### Brief
Once the data has been read, print it back in full, exactly.
· · · · · · ·
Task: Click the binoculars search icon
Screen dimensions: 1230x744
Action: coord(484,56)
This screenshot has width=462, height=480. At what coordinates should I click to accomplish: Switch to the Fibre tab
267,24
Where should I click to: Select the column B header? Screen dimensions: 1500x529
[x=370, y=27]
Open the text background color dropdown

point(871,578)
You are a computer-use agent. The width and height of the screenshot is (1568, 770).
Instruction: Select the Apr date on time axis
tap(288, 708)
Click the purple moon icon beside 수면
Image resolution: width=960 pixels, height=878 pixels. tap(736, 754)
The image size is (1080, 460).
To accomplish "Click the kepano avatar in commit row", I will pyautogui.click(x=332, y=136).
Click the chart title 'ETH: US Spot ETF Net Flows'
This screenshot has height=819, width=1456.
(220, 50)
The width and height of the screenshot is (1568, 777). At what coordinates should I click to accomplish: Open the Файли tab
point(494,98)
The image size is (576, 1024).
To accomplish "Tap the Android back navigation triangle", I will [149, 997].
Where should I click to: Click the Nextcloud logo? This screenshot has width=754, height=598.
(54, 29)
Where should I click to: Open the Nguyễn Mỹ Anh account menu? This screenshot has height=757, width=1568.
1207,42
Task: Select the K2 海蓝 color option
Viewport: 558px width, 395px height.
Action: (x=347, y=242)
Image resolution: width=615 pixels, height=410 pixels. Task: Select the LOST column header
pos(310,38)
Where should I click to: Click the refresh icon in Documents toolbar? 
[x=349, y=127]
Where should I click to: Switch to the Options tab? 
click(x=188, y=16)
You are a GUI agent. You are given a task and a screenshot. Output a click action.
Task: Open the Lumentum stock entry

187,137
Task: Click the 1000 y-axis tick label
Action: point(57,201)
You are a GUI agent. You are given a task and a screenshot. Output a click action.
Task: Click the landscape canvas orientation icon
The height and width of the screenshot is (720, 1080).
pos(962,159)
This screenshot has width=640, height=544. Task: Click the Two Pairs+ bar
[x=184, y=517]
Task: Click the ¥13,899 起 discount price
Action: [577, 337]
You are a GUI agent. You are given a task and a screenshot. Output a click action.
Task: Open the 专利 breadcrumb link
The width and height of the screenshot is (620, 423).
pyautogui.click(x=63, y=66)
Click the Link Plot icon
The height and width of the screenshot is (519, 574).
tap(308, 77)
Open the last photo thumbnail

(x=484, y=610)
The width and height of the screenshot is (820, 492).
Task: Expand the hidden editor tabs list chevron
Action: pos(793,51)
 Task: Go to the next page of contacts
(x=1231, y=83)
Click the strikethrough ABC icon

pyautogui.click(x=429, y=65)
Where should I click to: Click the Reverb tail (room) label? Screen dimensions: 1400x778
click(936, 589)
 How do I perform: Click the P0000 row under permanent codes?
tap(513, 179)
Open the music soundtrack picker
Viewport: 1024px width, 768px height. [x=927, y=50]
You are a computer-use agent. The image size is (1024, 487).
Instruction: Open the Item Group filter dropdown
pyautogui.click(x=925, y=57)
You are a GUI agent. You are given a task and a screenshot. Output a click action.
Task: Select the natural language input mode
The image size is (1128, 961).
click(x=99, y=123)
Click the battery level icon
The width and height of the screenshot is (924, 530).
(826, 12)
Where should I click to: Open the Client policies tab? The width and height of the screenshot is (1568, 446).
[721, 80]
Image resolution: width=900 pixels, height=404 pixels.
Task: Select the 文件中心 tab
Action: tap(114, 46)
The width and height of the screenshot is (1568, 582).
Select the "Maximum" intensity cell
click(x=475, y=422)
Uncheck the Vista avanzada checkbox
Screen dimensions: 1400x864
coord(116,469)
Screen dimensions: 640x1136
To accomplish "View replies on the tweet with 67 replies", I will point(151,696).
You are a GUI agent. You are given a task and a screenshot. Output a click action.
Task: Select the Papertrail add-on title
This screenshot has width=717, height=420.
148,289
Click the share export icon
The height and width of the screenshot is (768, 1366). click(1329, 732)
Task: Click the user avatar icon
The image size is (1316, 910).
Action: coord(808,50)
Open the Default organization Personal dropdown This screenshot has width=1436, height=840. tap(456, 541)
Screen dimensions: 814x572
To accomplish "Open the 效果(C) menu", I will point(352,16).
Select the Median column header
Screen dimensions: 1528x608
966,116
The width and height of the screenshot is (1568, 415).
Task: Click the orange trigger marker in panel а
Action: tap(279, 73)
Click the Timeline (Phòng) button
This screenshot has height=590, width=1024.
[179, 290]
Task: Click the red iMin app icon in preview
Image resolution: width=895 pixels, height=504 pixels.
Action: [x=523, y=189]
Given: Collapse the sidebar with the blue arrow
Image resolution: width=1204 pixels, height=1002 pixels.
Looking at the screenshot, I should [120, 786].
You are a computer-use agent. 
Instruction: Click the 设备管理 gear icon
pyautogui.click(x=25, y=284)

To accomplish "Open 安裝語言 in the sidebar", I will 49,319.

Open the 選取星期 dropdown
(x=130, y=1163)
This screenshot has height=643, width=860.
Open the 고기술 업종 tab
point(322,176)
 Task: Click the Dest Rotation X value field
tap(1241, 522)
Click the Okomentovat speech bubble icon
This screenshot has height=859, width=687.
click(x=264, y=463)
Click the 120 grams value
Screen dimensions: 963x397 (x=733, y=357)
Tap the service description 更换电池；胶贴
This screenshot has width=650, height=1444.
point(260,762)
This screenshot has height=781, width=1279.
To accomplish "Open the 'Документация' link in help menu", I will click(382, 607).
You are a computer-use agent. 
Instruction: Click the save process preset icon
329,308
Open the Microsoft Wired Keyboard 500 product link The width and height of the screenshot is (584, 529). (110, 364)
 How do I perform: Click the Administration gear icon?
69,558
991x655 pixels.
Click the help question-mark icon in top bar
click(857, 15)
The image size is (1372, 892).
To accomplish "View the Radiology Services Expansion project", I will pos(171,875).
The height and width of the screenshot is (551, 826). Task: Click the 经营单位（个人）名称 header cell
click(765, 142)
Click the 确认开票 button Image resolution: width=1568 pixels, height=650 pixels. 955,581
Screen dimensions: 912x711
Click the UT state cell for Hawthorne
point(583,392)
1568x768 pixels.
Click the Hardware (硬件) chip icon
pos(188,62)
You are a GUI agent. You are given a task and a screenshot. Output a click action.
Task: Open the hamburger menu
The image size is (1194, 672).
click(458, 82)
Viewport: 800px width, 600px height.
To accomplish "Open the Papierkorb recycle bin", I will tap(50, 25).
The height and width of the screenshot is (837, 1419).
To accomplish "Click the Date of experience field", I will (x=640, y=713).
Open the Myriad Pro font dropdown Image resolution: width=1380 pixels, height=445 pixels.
· · · · · · ·
### Task response
Task: Click the binoculars search icon
Screen dimensions: 1230x744
Action: coord(484,56)
This screenshot has width=462, height=480. At what coordinates should I click to accomplish: Switch to the Fibre tab
267,24
Where should I click to: Select the column B header? Screen dimensions: 1500x529
[x=370, y=27]
Open the text background color dropdown

point(871,578)
You are a computer-use agent. The width and height of the screenshot is (1568, 770).
Instruction: Select the Apr date on time axis
tap(288, 708)
Click the purple moon icon beside 수면
Image resolution: width=960 pixels, height=878 pixels. tap(736, 754)
The image size is (1080, 460).
To accomplish "Click the kepano avatar in commit row", I will pyautogui.click(x=332, y=136).
Click the chart title 'ETH: US Spot ETF Net Flows'
This screenshot has height=819, width=1456.
(220, 50)
The width and height of the screenshot is (1568, 777). At what coordinates should I click to accomplish: Open the Файли tab
point(494,98)
The image size is (576, 1024).
To accomplish "Tap the Android back navigation triangle", I will [149, 997].
Where should I click to: Click the Nextcloud logo? This screenshot has width=754, height=598.
(54, 29)
Where should I click to: Open the Nguyễn Mỹ Anh account menu? This screenshot has height=757, width=1568.
1207,42
Task: Select the K2 海蓝 color option
Viewport: 558px width, 395px height.
Action: (x=347, y=242)
Image resolution: width=615 pixels, height=410 pixels. Task: Select the LOST column header
pos(310,38)
Where should I click to: Click the refresh icon in Documents toolbar? 
[x=349, y=127]
Where should I click to: Switch to the Options tab? 
click(x=188, y=16)
You are a GUI agent. You are given a task and a screenshot. Output a click action.
Task: Open the Lumentum stock entry

187,137
Task: Click the 1000 y-axis tick label
Action: point(57,201)
You are a GUI agent. You are given a task and a screenshot. Output a click action.
Task: Click the landscape canvas orientation icon
The height and width of the screenshot is (720, 1080).
pos(962,159)
This screenshot has width=640, height=544. Task: Click the Two Pairs+ bar
[x=184, y=517]
Task: Click the ¥13,899 起 discount price
Action: [577, 337]
You are a GUI agent. You are given a task and a screenshot. Output a click action.
Task: Open the 专利 breadcrumb link
The width and height of the screenshot is (620, 423).
pyautogui.click(x=63, y=66)
Click the Link Plot icon
The height and width of the screenshot is (519, 574).
tap(308, 77)
Open the last photo thumbnail

(x=484, y=610)
The width and height of the screenshot is (820, 492).
Task: Expand the hidden editor tabs list chevron
Action: pos(793,51)
 Task: Go to the next page of contacts
(x=1231, y=83)
Click the strikethrough ABC icon

pyautogui.click(x=429, y=65)
Where should I click to: Click the Reverb tail (room) label? Screen dimensions: 1400x778
click(936, 589)
 How do I perform: Click the P0000 row under permanent codes?
tap(513, 179)
Open the music soundtrack picker
Viewport: 1024px width, 768px height. [x=927, y=50]
You are a computer-use agent. The image size is (1024, 487).
Instruction: Open the Item Group filter dropdown
pyautogui.click(x=925, y=57)
You are a GUI agent. You are given a task and a screenshot. Output a click action.
Task: Select the natural language input mode
The image size is (1128, 961).
click(x=99, y=123)
Click the battery level icon
The width and height of the screenshot is (924, 530).
(826, 12)
Where should I click to: Open the Client policies tab? The width and height of the screenshot is (1568, 446).
[721, 80]
Image resolution: width=900 pixels, height=404 pixels.
Task: Select the 文件中心 tab
Action: tap(114, 46)
The width and height of the screenshot is (1568, 582).
Select the "Maximum" intensity cell
click(x=475, y=422)
Uncheck the Vista avanzada checkbox
Screen dimensions: 1400x864
coord(116,469)
Screen dimensions: 640x1136
To accomplish "View replies on the tweet with 67 replies", I will point(151,696).
You are a GUI agent. You are given a task and a screenshot. Output a click action.
Task: Select the Papertrail add-on title
This screenshot has width=717, height=420.
148,289
Click the share export icon
The height and width of the screenshot is (768, 1366). click(1329, 732)
Task: Click the user avatar icon
The image size is (1316, 910).
Action: coord(808,50)
Open the Default organization Personal dropdown This screenshot has width=1436, height=840. tap(456, 541)
Screen dimensions: 814x572
To accomplish "Open the 效果(C) menu", I will point(352,16).
Select the Median column header
Screen dimensions: 1528x608
966,116
The width and height of the screenshot is (1568, 415).
Task: Click the orange trigger marker in panel а
Action: tap(279, 73)
Click the Timeline (Phòng) button
This screenshot has height=590, width=1024.
[179, 290]
Task: Click the red iMin app icon in preview
Image resolution: width=895 pixels, height=504 pixels.
Action: [x=523, y=189]
Given: Collapse the sidebar with the blue arrow
Image resolution: width=1204 pixels, height=1002 pixels.
Looking at the screenshot, I should [120, 786].
You are a computer-use agent. 
Instruction: Click the 设备管理 gear icon
pyautogui.click(x=25, y=284)

To accomplish "Open 安裝語言 in the sidebar", I will 49,319.

Open the 選取星期 dropdown
(x=130, y=1163)
This screenshot has height=643, width=860.
Open the 고기술 업종 tab
point(322,176)
 Task: Click the Dest Rotation X value field
tap(1241, 522)
Click the Okomentovat speech bubble icon
This screenshot has height=859, width=687.
click(x=264, y=463)
Click the 120 grams value
Screen dimensions: 963x397 (x=733, y=357)
Tap the service description 更换电池；胶贴
This screenshot has width=650, height=1444.
point(260,762)
This screenshot has height=781, width=1279.
To accomplish "Open the 'Документация' link in help menu", I will click(382, 607).
You are a computer-use agent. 
Instruction: Click the save process preset icon
329,308
Open the Microsoft Wired Keyboard 500 product link The width and height of the screenshot is (584, 529). (110, 364)
 How do I perform: Click the Administration gear icon?
69,558
991x655 pixels.
Click the help question-mark icon in top bar
click(857, 15)
The image size is (1372, 892).
To accomplish "View the Radiology Services Expansion project", I will pos(171,875).
The height and width of the screenshot is (551, 826). Task: Click the 经营单位（个人）名称 header cell
click(765, 142)
Click the 确认开票 button Image resolution: width=1568 pixels, height=650 pixels. 955,581
Screen dimensions: 912x711
Click the UT state cell for Hawthorne
point(583,392)
1568x768 pixels.
Click the Hardware (硬件) chip icon
pos(188,62)
You are a GUI agent. You are given a task and a screenshot. Output a click action.
Task: Open the hamburger menu
The image size is (1194, 672).
click(458, 82)
Viewport: 800px width, 600px height.
To accomplish "Open the Papierkorb recycle bin", I will tap(50, 25).
The height and width of the screenshot is (837, 1419).
To accomplish "Click the Date of experience field", I will (x=640, y=713).
Open the Myriad Pro font dropdown Image resolution: width=1380 pixels, height=445 pixels.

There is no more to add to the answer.